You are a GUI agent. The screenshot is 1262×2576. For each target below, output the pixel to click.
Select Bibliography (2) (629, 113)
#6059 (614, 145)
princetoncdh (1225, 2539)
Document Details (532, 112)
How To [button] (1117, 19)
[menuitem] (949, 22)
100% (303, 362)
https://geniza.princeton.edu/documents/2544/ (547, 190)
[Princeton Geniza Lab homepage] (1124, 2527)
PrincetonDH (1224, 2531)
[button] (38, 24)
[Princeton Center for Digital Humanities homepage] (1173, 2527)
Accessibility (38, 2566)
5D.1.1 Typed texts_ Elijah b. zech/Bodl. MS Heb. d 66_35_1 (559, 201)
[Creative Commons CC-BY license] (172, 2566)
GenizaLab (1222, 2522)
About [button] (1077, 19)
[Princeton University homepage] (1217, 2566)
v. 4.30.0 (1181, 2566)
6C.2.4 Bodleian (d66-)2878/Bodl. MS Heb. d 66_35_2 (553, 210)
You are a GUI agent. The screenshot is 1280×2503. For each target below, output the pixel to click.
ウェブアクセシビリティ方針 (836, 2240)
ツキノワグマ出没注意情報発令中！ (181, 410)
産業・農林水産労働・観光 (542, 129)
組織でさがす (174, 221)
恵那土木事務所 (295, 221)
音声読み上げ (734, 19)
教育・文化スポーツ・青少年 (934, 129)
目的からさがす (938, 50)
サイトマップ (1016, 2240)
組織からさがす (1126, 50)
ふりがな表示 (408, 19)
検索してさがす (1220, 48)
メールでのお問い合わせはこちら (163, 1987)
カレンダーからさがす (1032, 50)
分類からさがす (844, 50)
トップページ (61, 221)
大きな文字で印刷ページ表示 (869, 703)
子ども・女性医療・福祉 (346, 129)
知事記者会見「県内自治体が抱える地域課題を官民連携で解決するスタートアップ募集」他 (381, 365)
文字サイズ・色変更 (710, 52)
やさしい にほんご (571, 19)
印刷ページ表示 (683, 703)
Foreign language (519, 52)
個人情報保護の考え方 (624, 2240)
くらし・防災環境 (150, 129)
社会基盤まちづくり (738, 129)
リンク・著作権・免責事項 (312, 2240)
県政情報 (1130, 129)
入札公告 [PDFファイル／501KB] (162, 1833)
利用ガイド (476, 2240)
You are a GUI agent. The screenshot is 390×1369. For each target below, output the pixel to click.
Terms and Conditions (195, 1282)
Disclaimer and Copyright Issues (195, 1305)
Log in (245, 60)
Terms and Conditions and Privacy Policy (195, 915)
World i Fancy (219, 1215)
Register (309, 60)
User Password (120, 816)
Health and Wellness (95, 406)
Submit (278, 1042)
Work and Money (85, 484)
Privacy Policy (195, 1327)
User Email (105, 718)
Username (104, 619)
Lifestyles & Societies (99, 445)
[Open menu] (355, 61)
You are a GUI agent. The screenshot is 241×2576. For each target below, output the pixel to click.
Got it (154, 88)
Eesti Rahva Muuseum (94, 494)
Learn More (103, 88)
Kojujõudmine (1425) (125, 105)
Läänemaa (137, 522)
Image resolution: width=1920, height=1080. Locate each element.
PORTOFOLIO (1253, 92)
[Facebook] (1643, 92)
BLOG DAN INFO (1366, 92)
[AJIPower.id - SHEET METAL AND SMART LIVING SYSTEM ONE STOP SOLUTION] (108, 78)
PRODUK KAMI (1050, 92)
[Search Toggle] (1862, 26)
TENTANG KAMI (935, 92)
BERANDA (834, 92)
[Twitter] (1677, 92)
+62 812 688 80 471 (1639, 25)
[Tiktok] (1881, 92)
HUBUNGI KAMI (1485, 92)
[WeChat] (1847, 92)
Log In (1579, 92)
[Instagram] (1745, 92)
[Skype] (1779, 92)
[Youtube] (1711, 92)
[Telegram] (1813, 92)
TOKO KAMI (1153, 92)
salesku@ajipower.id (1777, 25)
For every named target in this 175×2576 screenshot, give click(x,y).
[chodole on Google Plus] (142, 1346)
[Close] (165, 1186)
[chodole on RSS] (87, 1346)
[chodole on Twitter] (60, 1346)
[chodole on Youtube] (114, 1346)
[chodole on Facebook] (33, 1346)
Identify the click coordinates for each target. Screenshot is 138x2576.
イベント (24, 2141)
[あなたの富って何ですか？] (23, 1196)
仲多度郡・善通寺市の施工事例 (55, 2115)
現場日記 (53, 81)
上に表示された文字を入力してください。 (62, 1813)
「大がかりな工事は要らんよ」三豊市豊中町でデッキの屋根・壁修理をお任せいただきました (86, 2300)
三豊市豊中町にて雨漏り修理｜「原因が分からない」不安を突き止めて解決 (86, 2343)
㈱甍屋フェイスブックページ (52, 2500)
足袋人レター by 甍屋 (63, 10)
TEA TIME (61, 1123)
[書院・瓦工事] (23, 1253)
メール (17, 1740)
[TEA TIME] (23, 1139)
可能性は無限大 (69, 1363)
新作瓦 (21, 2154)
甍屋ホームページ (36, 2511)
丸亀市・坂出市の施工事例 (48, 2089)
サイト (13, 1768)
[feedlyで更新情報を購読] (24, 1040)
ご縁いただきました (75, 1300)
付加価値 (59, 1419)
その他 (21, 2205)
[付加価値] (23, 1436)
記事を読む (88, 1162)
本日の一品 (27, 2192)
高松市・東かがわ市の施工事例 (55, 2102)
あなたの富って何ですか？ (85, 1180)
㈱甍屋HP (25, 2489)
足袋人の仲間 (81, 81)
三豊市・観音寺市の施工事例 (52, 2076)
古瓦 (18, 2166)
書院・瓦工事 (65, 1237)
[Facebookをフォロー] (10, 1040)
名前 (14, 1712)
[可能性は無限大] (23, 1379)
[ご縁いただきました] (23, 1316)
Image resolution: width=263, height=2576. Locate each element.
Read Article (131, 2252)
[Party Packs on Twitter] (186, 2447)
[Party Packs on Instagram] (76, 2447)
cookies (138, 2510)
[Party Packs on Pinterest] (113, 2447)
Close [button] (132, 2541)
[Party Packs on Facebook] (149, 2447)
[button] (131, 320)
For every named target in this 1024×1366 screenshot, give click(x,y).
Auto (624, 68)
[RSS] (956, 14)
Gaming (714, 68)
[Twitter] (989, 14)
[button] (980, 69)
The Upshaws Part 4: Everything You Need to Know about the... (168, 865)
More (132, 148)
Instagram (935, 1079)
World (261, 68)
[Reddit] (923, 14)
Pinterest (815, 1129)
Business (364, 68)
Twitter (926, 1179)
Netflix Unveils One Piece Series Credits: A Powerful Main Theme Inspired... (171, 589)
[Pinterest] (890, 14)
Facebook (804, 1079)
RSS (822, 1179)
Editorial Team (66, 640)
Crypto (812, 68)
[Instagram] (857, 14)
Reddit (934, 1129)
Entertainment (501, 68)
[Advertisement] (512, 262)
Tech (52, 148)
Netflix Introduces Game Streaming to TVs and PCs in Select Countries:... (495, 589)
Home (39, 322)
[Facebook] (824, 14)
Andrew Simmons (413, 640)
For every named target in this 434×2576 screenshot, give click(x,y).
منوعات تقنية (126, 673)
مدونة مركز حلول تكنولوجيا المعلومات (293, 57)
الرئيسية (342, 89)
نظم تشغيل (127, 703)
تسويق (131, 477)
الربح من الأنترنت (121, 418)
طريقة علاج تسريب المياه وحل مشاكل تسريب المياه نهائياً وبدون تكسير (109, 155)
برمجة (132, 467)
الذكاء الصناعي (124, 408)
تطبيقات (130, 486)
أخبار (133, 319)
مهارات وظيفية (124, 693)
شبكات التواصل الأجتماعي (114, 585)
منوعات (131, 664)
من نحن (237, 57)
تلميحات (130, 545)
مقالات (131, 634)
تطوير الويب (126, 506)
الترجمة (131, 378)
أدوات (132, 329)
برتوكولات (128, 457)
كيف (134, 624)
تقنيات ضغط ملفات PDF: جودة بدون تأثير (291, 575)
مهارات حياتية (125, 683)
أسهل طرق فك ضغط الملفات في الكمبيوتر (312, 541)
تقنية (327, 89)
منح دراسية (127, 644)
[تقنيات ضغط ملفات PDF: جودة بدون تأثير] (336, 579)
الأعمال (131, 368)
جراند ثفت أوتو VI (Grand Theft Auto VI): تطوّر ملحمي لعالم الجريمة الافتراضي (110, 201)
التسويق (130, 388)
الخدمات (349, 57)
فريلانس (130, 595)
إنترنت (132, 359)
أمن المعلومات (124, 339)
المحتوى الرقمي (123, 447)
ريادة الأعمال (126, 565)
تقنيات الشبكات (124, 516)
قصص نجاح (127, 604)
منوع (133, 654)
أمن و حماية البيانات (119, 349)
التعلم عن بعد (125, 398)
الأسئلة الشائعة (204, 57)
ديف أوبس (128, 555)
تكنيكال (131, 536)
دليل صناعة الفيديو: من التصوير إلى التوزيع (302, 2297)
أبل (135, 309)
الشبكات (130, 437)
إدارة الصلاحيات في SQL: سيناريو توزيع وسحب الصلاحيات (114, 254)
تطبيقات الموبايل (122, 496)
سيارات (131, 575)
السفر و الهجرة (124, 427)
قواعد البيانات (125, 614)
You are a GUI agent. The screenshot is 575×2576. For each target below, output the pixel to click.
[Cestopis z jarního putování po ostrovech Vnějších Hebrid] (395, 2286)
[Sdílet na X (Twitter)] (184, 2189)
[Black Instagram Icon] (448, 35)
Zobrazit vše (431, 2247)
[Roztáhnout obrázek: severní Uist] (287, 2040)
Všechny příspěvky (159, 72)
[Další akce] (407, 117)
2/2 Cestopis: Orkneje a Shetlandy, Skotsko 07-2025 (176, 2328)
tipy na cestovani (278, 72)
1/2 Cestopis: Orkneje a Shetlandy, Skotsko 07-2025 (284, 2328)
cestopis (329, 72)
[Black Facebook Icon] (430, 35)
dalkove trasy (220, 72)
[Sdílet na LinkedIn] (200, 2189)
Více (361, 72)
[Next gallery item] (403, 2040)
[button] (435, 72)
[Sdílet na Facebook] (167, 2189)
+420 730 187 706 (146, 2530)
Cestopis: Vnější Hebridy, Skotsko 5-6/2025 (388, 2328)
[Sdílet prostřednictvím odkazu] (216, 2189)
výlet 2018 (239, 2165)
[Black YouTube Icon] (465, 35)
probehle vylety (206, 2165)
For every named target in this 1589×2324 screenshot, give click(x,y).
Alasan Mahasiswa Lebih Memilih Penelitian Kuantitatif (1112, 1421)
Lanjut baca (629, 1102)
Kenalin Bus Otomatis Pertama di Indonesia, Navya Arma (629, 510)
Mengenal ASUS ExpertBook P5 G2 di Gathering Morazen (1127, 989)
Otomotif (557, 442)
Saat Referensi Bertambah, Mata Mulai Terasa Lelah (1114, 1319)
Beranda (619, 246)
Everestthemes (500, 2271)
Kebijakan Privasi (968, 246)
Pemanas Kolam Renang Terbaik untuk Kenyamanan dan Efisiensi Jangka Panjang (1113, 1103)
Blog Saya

◇ ◇ ◇ ◇ ◇ ◇ ◇

THE PROBLEM >> Copy out only the lines above from the one with "[Další akce] (407, 117)" to the one with "dalkove trasy (220, 72)", inclusive, exactly as they stand.

RESULT OF THIS TASK >>
[Další akce] (407, 117)
2/2 Cestopis: Orkneje a Shetlandy, Skotsko 07-2025 (176, 2328)
tipy na cestovani (278, 72)
1/2 Cestopis: Orkneje a Shetlandy, Skotsko 07-2025 (284, 2328)
cestopis (329, 72)
[Black Facebook Icon] (430, 35)
dalkove trasy (220, 72)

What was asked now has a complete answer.